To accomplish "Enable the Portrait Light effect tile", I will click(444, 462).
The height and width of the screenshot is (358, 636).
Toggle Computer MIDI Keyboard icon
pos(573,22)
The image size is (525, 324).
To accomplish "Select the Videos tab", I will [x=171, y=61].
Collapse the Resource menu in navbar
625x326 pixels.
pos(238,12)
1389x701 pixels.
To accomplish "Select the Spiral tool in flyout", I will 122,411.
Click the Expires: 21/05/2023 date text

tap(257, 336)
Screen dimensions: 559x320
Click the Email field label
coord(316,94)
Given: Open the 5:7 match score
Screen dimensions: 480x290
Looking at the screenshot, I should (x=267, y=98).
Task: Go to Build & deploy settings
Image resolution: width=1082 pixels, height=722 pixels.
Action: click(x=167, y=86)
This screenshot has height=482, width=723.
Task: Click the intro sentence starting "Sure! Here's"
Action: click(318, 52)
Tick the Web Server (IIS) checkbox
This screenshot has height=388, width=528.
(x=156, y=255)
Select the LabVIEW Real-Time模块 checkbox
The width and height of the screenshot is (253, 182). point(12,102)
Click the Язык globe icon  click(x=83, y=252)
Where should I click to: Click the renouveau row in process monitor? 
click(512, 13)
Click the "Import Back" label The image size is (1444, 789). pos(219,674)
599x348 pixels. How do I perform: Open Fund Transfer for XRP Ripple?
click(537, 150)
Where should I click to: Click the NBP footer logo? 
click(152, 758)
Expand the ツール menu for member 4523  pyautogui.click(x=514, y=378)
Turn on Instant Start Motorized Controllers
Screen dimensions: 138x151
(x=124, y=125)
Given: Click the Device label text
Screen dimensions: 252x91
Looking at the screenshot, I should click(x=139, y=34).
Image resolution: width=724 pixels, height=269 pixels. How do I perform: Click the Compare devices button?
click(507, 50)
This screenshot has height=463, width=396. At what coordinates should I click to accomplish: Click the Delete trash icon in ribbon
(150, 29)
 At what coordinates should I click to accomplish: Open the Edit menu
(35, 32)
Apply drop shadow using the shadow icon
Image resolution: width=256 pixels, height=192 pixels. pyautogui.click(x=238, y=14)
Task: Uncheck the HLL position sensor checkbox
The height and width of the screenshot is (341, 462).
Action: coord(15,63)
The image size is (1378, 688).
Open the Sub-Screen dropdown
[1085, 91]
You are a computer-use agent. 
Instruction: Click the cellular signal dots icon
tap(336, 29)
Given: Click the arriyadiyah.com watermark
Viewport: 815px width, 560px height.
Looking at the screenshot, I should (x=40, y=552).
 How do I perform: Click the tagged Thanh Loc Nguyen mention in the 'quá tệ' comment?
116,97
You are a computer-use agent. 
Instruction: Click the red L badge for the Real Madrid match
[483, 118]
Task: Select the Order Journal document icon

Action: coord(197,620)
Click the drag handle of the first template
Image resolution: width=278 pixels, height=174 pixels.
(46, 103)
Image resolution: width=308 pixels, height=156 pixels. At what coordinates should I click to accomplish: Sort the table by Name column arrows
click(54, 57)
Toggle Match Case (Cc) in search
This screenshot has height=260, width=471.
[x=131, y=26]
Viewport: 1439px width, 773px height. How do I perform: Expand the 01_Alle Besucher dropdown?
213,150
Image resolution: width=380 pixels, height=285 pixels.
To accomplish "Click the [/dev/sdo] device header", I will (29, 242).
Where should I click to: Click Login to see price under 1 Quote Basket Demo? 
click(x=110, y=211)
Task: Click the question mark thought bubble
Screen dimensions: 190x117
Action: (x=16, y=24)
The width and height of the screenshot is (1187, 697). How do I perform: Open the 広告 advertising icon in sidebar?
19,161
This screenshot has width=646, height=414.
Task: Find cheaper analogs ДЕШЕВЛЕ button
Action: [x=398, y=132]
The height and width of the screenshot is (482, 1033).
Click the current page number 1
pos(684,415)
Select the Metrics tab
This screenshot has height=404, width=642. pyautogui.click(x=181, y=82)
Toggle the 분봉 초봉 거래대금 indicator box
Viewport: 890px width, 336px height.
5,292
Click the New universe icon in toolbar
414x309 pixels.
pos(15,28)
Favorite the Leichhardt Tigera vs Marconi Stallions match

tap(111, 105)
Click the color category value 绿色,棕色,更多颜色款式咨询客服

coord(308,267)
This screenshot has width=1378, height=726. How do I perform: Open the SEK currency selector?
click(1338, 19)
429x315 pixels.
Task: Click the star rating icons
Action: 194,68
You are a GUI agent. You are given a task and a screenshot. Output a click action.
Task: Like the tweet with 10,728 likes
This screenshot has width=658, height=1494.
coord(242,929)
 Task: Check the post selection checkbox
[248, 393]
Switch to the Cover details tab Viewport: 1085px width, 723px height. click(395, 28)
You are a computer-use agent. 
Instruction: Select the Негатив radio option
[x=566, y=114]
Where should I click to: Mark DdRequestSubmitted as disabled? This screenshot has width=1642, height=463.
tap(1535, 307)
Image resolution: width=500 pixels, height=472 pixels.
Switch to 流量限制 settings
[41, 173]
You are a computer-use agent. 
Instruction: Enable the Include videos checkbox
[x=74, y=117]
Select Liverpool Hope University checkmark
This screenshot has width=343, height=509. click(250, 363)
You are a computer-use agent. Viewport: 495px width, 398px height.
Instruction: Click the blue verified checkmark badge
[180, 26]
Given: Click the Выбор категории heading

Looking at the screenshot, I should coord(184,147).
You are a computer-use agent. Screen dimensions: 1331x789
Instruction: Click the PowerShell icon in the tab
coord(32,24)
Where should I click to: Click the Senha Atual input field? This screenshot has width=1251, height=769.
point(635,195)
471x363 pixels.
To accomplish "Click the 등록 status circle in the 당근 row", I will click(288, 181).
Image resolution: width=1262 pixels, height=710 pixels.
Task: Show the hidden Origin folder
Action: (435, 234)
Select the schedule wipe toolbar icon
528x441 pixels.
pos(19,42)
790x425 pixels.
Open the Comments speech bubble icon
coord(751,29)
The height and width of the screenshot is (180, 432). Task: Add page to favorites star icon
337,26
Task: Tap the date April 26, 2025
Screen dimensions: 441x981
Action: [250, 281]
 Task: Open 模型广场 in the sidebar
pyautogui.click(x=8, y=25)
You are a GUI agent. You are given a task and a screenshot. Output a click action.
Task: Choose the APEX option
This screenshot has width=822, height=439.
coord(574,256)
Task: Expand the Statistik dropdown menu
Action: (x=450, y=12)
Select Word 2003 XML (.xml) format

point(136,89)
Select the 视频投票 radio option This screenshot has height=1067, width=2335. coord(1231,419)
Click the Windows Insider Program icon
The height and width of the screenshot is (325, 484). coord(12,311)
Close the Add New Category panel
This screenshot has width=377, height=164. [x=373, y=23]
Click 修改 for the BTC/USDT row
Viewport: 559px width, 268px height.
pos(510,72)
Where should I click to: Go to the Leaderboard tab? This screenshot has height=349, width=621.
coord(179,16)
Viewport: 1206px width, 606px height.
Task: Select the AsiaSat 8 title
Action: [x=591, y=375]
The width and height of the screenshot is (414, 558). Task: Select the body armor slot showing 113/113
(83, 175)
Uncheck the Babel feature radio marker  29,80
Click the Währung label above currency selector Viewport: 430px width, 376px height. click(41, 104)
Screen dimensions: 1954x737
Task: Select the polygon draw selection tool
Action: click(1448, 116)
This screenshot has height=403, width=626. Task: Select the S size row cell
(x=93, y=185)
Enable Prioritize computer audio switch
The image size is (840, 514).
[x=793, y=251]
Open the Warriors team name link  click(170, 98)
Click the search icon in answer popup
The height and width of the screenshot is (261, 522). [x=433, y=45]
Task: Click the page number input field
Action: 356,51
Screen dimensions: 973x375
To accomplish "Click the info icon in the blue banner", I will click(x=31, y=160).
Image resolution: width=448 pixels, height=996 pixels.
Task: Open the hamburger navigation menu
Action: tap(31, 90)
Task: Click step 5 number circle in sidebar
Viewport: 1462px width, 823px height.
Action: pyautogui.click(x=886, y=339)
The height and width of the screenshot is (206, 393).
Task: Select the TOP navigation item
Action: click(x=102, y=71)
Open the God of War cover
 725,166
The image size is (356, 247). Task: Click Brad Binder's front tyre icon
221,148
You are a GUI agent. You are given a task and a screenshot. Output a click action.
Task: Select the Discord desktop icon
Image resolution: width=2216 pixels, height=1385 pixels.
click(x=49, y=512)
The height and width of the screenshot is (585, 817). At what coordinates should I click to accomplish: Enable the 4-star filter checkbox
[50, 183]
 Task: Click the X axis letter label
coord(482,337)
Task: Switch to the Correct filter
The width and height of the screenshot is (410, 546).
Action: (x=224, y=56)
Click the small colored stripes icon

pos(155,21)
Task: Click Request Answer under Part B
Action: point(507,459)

Exercise aim |
Search the listing above for the lines with "Open the Warriors" and "Screen dimensions: 973x375", then output those lines and all lines between them exactly.

Answer area |
Open the Warriors team name link  click(170, 98)
Click the search icon in answer popup
The height and width of the screenshot is (261, 522). [x=433, y=45]
Task: Click the page number input field
Action: 356,51
Screen dimensions: 973x375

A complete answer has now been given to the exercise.